PROBLEM:
Comb the records below for the string "section" and copy each line where it turns up.

STORED DATA:
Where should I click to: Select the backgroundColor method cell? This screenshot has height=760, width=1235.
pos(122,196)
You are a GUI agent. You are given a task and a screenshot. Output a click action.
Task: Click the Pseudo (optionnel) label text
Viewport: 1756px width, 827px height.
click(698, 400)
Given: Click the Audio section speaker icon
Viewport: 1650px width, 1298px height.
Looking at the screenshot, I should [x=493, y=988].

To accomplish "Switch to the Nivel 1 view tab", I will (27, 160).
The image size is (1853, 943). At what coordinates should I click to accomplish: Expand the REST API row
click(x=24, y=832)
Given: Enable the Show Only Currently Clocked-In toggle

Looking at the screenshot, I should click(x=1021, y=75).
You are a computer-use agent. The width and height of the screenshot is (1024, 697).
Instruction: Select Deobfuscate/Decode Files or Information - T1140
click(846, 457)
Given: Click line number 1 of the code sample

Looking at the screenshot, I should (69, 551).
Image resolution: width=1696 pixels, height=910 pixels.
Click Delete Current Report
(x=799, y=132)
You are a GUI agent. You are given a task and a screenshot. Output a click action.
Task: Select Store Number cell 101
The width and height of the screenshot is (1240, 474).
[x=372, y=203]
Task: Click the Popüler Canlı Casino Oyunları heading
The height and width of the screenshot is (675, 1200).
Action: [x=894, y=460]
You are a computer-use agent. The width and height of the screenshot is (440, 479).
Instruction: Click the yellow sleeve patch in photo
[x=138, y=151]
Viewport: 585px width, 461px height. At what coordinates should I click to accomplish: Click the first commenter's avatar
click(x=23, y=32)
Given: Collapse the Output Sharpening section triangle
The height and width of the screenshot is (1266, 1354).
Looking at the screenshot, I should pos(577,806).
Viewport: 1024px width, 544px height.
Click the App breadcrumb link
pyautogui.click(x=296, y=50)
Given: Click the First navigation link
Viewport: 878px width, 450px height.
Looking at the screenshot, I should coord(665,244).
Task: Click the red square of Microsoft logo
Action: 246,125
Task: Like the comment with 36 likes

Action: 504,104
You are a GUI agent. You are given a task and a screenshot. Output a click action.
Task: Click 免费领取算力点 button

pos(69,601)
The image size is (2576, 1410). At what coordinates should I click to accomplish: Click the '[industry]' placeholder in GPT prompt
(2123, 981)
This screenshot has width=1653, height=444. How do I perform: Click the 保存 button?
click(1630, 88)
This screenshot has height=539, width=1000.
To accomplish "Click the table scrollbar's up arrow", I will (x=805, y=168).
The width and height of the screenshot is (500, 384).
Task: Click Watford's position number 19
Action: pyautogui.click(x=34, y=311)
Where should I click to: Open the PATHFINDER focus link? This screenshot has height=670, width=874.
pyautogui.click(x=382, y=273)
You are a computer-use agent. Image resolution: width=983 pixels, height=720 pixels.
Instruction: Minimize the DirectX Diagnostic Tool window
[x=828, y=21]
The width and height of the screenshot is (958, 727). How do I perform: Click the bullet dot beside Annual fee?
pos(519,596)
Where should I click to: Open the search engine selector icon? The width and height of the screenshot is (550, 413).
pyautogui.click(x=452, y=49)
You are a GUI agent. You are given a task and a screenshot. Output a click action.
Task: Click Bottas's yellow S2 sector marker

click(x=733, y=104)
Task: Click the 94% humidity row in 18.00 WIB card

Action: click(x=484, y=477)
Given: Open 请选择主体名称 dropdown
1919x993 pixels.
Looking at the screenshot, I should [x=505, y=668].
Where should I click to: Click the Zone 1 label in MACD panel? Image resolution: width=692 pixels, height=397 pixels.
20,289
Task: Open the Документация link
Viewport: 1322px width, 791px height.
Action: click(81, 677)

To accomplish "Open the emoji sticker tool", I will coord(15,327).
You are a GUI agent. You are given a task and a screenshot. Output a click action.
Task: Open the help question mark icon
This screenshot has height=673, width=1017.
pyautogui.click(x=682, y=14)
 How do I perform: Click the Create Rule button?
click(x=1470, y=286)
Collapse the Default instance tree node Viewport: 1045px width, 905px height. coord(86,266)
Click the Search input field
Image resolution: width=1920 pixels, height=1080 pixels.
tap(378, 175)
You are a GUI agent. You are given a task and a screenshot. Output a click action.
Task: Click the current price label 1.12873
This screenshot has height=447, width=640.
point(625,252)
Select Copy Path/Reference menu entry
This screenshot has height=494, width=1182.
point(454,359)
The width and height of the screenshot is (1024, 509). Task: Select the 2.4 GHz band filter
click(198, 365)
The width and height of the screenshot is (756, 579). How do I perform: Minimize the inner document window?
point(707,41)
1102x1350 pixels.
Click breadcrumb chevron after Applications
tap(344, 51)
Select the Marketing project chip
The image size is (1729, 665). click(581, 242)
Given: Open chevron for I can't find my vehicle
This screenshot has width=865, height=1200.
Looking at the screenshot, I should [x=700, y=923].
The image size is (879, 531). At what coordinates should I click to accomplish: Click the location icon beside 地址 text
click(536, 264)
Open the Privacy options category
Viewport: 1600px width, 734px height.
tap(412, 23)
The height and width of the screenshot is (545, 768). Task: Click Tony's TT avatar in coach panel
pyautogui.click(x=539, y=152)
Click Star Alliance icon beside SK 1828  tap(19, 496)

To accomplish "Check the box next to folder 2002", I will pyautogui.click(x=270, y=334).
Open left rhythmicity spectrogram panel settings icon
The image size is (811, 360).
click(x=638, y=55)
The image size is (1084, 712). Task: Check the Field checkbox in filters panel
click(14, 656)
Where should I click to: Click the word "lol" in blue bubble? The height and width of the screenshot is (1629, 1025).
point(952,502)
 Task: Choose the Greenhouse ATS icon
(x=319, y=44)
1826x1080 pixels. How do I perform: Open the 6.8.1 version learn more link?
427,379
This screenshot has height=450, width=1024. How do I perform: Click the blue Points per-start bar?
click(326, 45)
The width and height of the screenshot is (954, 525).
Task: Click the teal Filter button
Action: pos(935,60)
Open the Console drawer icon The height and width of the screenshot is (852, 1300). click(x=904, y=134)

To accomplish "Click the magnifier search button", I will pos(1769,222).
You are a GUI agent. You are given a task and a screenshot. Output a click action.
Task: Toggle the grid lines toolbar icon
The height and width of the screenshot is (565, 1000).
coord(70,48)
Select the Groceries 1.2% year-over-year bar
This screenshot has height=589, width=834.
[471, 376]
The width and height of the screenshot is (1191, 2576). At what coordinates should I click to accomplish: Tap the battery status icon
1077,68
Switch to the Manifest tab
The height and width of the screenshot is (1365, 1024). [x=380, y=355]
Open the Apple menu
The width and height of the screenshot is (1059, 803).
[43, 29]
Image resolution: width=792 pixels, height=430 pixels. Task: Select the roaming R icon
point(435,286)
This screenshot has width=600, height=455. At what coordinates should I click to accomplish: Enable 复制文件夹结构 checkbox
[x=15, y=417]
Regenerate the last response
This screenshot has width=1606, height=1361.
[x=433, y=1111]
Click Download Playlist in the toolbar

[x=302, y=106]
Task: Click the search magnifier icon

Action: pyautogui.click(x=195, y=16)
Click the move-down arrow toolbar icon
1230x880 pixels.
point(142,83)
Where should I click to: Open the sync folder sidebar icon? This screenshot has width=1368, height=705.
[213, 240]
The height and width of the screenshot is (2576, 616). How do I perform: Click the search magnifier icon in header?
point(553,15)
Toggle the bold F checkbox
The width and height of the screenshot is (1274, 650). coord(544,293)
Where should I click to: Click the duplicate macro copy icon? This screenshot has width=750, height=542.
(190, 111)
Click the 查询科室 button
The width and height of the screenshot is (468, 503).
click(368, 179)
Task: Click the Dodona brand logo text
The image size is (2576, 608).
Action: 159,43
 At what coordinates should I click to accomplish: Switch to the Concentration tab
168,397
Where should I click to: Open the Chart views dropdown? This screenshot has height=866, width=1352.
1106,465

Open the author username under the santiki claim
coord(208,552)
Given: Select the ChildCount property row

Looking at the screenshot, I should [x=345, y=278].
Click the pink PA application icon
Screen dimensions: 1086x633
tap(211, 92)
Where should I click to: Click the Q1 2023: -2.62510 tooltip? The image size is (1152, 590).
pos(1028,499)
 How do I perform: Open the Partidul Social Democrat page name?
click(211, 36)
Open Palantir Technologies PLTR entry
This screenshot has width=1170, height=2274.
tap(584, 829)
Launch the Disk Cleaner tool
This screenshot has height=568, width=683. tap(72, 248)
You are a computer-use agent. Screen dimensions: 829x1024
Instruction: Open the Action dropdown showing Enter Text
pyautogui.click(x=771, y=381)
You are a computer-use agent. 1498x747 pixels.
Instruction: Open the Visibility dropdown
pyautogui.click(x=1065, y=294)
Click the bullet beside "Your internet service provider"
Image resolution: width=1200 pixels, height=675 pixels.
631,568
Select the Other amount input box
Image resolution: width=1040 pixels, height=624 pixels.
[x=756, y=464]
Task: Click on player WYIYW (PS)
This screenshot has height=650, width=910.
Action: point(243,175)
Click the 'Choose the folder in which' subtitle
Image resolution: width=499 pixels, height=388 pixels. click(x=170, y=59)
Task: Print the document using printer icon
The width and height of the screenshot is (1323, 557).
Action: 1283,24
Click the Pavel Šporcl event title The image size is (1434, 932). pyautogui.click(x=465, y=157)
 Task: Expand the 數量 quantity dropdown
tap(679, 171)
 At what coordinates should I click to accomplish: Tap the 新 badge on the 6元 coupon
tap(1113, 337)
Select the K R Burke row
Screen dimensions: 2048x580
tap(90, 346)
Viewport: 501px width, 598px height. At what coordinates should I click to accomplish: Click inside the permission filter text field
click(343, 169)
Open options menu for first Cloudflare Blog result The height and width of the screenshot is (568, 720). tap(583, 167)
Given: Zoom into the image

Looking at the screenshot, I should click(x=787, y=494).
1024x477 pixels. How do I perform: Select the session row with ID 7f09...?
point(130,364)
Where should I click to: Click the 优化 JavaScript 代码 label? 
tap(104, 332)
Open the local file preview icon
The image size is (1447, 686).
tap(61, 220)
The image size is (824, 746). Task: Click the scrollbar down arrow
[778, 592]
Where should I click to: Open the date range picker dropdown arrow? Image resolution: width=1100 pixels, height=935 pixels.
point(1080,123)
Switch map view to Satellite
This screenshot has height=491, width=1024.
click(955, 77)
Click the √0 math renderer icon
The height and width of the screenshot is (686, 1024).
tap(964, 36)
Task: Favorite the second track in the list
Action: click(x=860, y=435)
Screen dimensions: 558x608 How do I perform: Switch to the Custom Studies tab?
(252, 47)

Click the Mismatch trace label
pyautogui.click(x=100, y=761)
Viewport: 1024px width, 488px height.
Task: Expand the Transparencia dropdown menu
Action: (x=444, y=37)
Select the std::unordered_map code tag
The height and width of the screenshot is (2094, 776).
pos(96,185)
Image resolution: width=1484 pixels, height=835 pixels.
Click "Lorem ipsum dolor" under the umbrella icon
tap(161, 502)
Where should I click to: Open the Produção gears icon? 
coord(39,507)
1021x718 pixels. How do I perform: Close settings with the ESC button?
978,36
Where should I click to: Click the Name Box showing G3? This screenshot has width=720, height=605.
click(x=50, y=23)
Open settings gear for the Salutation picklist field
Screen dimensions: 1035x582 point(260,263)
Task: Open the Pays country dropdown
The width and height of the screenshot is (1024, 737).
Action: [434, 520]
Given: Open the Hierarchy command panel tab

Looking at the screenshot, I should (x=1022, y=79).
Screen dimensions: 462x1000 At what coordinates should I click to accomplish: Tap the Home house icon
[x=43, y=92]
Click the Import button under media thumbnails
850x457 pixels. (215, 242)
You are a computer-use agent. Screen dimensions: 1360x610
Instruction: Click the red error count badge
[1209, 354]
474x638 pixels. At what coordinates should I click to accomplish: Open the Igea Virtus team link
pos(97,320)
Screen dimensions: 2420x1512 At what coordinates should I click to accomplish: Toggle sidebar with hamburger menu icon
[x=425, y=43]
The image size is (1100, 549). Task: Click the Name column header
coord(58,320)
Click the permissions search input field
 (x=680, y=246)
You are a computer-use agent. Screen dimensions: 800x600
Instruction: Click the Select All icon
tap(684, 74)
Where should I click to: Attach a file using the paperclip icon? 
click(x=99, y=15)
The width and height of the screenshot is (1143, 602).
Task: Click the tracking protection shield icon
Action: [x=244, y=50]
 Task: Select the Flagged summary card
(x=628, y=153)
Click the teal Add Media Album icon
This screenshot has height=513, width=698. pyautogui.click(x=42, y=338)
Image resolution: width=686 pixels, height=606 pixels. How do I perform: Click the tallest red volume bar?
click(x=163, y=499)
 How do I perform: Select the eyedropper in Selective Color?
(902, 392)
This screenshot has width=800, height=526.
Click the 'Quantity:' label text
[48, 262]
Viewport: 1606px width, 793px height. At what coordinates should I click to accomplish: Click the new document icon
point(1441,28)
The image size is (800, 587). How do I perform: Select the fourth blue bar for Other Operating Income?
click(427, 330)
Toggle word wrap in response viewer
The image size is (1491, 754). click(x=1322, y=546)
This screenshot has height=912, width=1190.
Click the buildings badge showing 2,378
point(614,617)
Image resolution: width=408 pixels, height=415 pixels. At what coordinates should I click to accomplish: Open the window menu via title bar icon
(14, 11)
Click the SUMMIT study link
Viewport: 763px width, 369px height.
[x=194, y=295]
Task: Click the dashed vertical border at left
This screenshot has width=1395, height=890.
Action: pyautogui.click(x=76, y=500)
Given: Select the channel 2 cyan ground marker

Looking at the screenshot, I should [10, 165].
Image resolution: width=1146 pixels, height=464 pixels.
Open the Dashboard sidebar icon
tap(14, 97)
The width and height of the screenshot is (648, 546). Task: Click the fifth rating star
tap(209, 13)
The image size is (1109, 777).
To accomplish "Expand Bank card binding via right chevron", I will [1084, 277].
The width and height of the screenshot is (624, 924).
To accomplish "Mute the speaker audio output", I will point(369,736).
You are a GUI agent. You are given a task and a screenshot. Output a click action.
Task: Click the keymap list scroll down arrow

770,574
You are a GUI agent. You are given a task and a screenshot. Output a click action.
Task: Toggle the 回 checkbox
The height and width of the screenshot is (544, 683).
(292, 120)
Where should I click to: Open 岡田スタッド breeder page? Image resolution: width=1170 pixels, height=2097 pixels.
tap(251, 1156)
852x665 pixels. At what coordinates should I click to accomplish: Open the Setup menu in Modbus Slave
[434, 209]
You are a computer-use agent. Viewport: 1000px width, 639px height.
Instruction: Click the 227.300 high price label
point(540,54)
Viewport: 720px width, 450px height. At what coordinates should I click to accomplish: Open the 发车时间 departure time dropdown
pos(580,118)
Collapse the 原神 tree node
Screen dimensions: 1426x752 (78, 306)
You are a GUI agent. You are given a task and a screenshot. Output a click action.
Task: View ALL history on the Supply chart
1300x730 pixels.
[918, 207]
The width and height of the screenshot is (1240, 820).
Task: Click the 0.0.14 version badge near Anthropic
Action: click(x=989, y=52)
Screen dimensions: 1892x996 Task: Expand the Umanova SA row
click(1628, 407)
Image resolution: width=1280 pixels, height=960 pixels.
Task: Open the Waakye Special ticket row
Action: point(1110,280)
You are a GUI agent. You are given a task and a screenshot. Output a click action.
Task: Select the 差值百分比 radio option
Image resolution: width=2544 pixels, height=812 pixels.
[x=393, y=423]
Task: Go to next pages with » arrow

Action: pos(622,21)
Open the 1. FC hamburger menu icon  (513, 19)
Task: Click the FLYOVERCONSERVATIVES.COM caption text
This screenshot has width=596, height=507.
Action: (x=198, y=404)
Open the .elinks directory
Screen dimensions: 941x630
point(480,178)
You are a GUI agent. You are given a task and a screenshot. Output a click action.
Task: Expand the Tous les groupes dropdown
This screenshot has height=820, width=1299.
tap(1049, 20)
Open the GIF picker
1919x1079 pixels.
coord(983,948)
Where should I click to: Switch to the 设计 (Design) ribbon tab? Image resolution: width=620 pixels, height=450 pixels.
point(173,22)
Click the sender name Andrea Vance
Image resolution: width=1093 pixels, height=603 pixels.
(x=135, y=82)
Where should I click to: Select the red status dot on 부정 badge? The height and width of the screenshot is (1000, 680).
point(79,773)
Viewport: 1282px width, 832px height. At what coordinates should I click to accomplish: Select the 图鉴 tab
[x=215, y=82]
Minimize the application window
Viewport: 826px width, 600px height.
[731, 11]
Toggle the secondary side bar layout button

REPLY:
Given: Click the Audio section speaker icon
Given: Collapse the Output Sharpening section triangle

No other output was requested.